Government in action

  • The Los Angeles Police Department announced in April that it had investigated 320 complaints against its officers last year for alleged "racial profiling" and found that not a single one was valid. The Los Angeles Times reported that that was at least the sixth consecutive year that LAPD reported a perfect record on racial profiling.
  • WWL-TV reported in April that at least one east New Orleans floodwall, built immediately after Hurricane Katrina, had been temporarily stuffed with newspaper to create seals, but that in the two years since had not been upgraded. Among the stuffing that had not decayed or been eaten by bugs was an issue of Parade magazine of May 21, 2006. A contractor of the Army Corps of Engineers told a resident at the time that the newspaper seals were used only until money from Washington arrived to finish the job. Two weeks after WWL-TV's report, the corps repaired the seals properly, but a spokesman insisted that the newspaper stuffing "ha(d) no effect from a structural or safety factor."
  • The Government Accountability Office revealed in April that more than 60,000 of the federal government's contractors owe a total of about $7.7 billion in unpaid federal taxes, and that health care providers who take Medicare payments owe an additional $1 billion in late taxes. One unnamed company owes $10 million in back taxes, yet the Pentagon did $1 million worth of business with it. (One activist on tax issues pointed out that firms might find it easy to win low-bid contracts if they don't have the tax expense that their competitors have.)
  • The British government compensates soldiers the equivalent of about $115,000 if they lose a leg in battle. In March, though, the Defense Ministry paid out the equivalent of about $400,000 in disability to a civil servant who had injured his back while lifting a printer, and in May the ministry paid out the equivalent of about $500,000 to an army paratrooper to settle a claim of "humiliating and demeaning" treatment. The soldier had undergone sex-change surgery, converting from "Ian" into "Jan," yet was ordered by the army to report for a physical exam dressed as Ian.

Great art

Austrian director Johann Kresnik's re-interpretation of the classic Verdi opera "A Masked Ball" opened for a limited engagement in Berlin in April, aimed at America's "war and the excesses of American society today," he said. In one scene, against a backdrop of the ruins of the World Trade Center, 35 naked senior citizens danced, wearing Mickey Mouse masks.

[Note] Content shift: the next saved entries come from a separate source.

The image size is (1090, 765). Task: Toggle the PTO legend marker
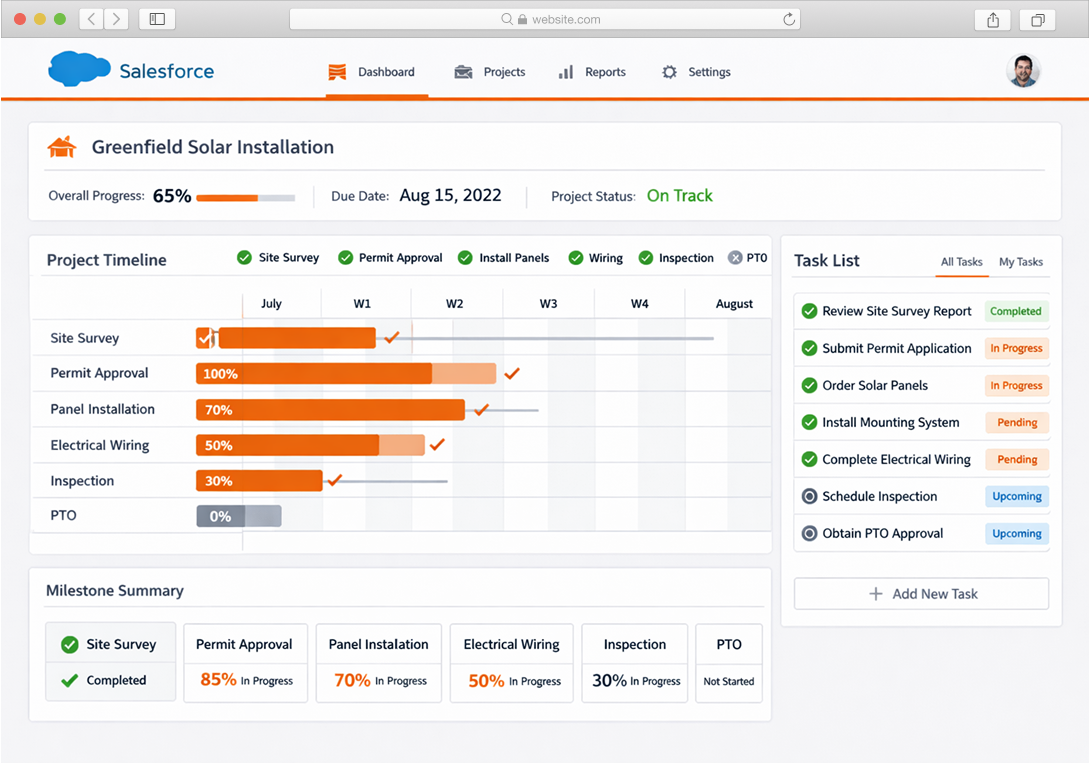pyautogui.click(x=735, y=258)
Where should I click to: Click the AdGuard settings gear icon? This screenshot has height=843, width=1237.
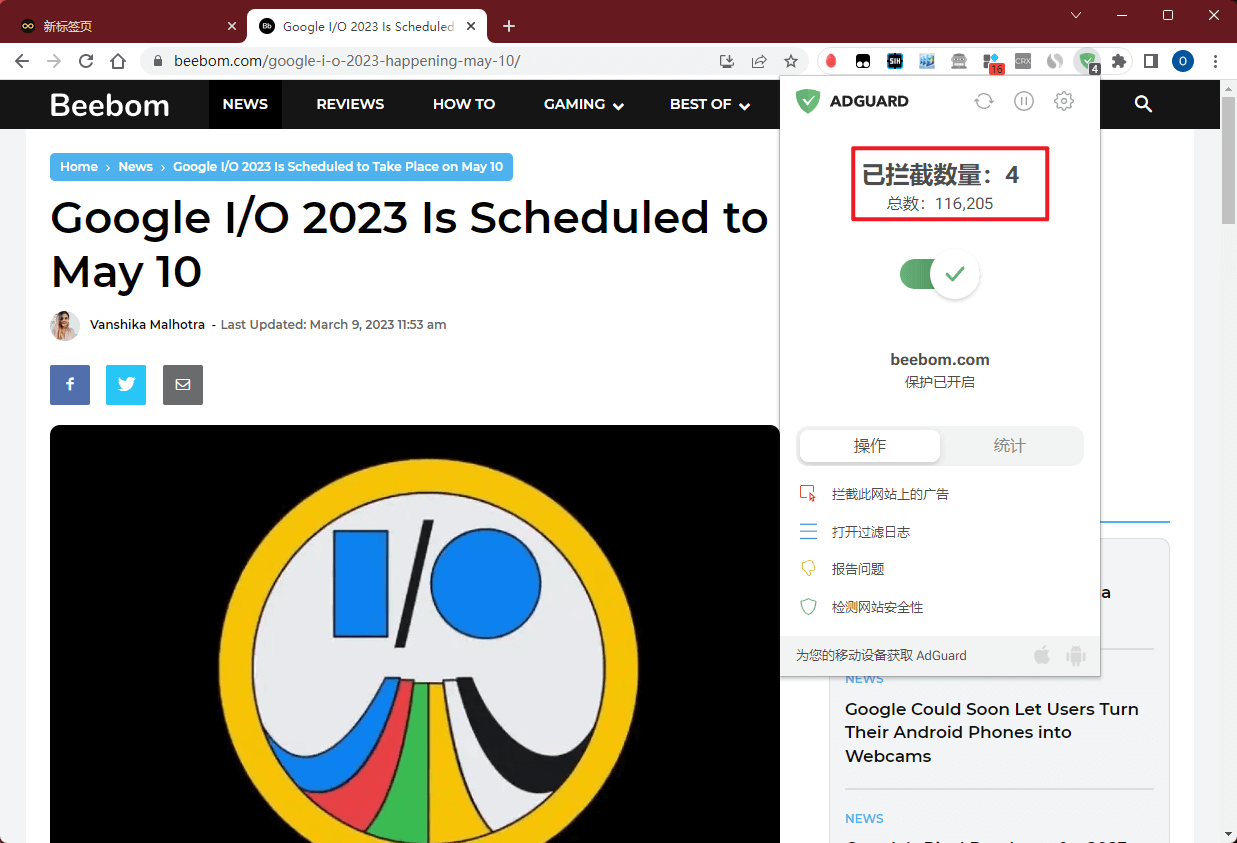coord(1064,101)
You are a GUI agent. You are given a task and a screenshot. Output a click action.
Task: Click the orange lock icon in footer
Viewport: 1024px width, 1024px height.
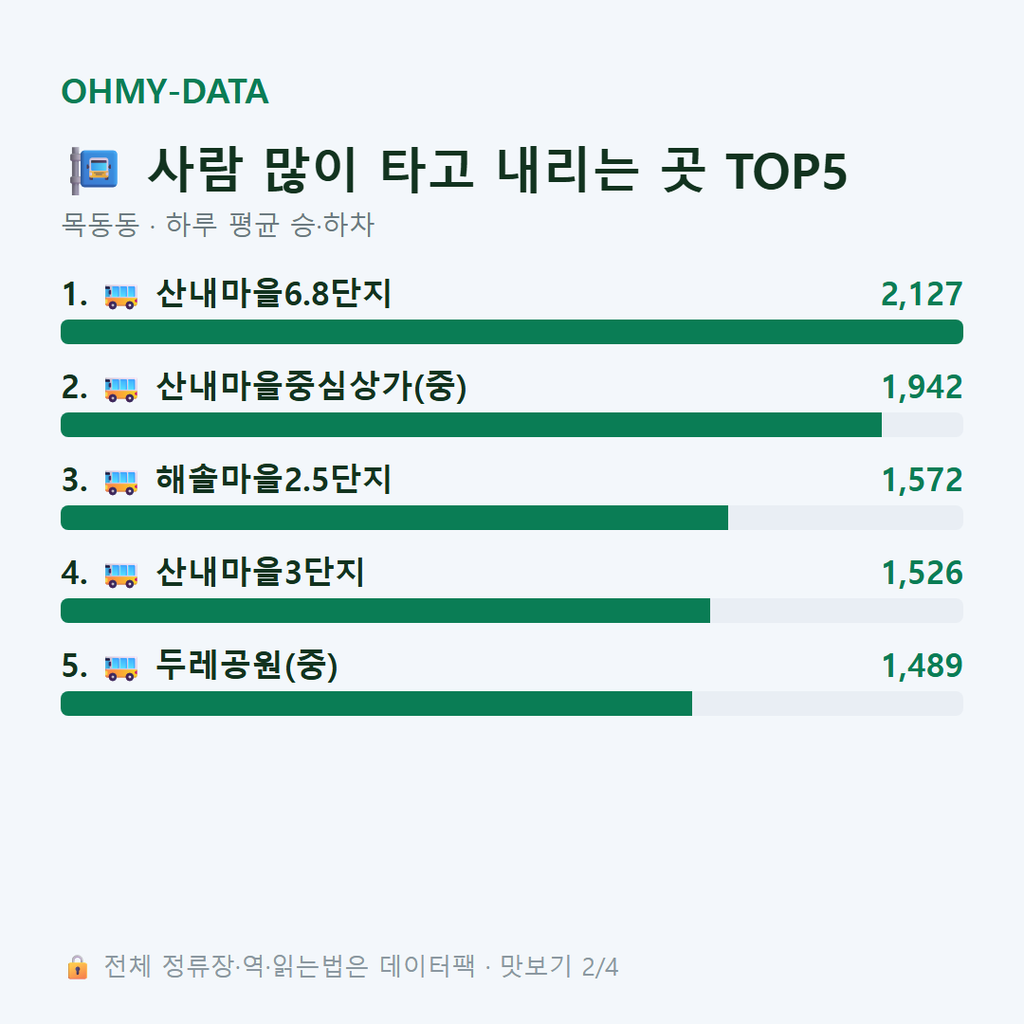coord(77,967)
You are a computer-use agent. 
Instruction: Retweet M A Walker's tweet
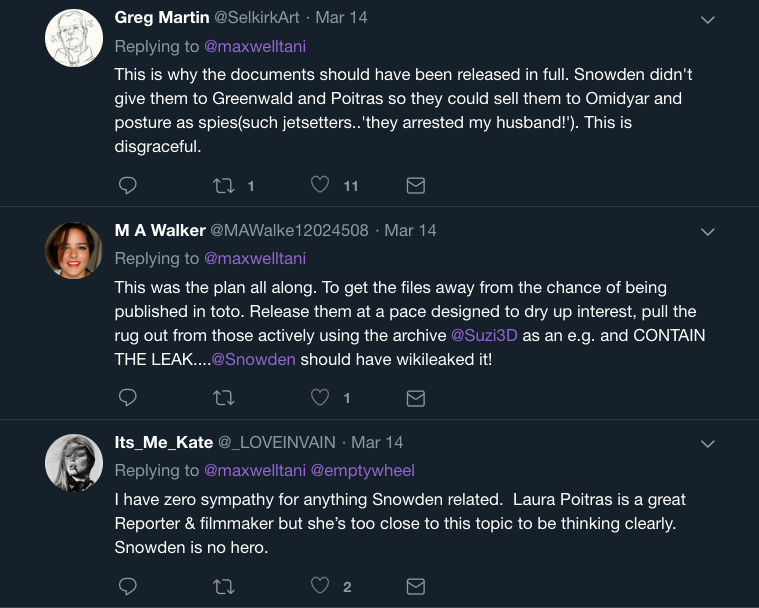(x=224, y=397)
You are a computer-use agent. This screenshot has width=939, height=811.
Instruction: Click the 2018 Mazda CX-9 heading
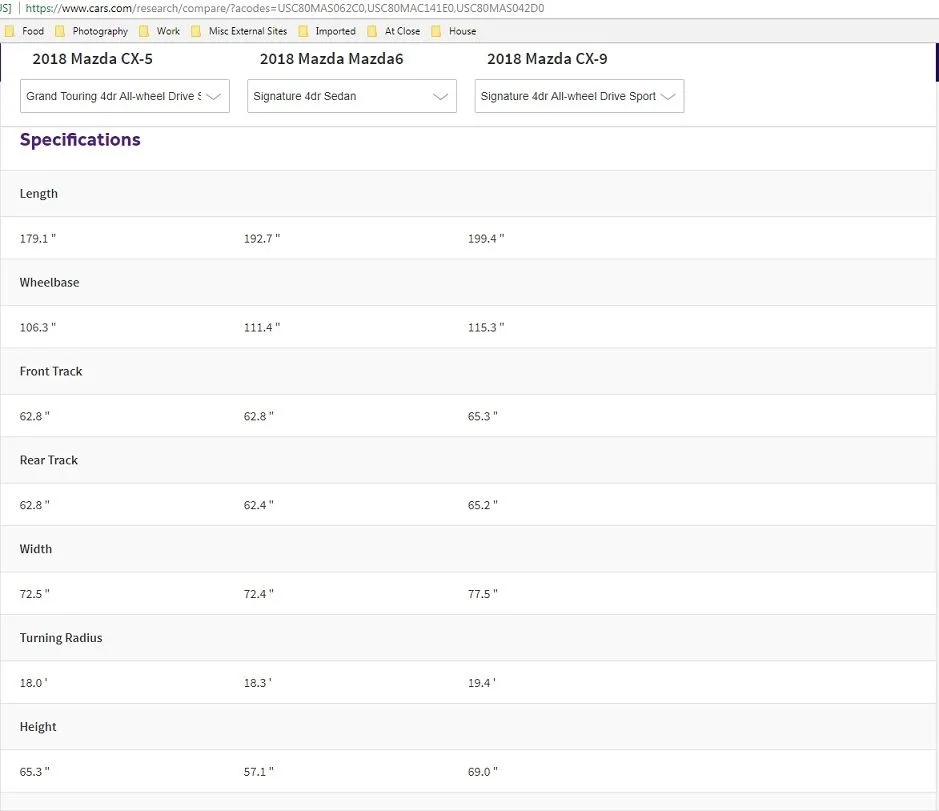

"Art is no longer just a painting on the wall," said the curator of the Museum of Bat Yam, near Tel Aviv, Israel, in April. "Art is life; life is art." He gave that as an explanation for why he had accepted, as a live exhibit, seven young people from Berlin whose art is merely to live in the museum for three weeks with lice on their heads. The artists denied they intended a Holocaust expression based on Nazis' references to Jews as "parasites."